EU Observer has recently quoted (link) the study conducted by a team of British scientists showing that, each year, farm subsidies on behalf of EU's common agricultural policy cause strong heart diseases and stroke-related deaths as a consequence of too high nutrition values per se, given the amount of fat that farm producers can use to produce food. This is an additional sign why EU's common agricultural policy is a roadmap in the wrong direction. Taking some basics of the microeconomic theory into account, we can see that EU farm subsidies lead to massive overproduction of milk and diary products simply because producers do not meet a sufficient amount of market information as a consequence of subsidy distortions. Again, subsidies can be attributed only if there is more negative neighborhood effects that the amount of positive ones while agricultural sector is a case study that would suffice the criteria for subsidy giving as there is a market-clearing price mechanism. World Health Organization revealed that EU's annual milk production subsidies amount 16 billion EUR, including a 500 million EUR butter consumption stimulus.
The EU Observer noted (link):
"Looking at the 15 EU states before the 2004 round of enlargement, the annual "mortality contribution attributable to CAP was approximately 9,800 additional CHD deaths and 3,000 additional stroke deaths within the EU," the study says, with France, Germany, Italy, Spain and the UK seeing the highest numbers of excess deaths."

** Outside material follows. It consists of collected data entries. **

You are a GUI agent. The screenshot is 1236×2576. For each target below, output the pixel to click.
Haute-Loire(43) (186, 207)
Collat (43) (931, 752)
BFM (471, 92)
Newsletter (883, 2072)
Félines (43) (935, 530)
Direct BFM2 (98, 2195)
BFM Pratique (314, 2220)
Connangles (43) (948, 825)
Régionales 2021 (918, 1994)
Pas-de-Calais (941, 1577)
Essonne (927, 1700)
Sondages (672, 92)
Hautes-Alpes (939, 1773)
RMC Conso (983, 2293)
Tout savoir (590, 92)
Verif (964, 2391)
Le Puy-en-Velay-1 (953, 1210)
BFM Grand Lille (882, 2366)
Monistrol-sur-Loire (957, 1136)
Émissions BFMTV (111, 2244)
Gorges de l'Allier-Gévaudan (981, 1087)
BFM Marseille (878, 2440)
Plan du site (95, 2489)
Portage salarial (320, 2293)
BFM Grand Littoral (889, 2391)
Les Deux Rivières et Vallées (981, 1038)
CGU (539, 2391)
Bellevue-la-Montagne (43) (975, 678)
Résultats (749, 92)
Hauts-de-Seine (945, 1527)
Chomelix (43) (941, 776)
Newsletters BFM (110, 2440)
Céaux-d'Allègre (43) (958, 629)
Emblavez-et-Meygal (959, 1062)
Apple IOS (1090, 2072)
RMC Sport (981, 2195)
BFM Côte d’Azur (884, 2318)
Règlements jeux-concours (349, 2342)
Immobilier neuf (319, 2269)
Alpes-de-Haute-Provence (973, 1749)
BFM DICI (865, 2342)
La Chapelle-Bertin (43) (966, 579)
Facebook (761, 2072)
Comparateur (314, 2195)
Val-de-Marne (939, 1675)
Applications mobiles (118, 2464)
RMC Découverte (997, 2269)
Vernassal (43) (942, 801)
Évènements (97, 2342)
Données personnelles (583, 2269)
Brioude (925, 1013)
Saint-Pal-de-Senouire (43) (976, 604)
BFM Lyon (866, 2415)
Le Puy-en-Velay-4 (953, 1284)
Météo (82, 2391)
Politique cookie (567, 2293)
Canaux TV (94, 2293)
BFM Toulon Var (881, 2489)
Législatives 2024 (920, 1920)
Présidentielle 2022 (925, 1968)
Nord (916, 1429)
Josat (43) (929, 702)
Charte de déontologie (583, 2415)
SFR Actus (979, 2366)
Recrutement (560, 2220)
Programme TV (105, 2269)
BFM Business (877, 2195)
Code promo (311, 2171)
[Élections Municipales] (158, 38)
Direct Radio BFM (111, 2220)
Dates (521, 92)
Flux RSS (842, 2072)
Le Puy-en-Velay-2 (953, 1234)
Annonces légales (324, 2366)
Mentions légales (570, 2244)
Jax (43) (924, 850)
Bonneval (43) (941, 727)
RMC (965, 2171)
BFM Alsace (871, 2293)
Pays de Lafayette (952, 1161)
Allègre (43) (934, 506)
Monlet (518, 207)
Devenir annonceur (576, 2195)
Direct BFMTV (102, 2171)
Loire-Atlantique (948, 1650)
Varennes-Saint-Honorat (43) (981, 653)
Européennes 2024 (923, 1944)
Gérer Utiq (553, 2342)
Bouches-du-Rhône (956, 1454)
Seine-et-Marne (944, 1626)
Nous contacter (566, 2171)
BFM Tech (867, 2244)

Market liberalization and an immediate end of subsidizing agricultural production would certainly boost the shift towards consumer choice and demands. In turn, that would also bring positive neighborhood effects since producers' prices would be closer to marginal cost level which means that the severity of heart diseases and stroke-related deaths and consequences would disappear faster and easier. Frankly, it's about time to end the tyranny of EU's agricultural subsidies and CAP. The effect of farm subsidies revealed by British scientists are another strong argument and evidence of the mischief of subsidy-giving.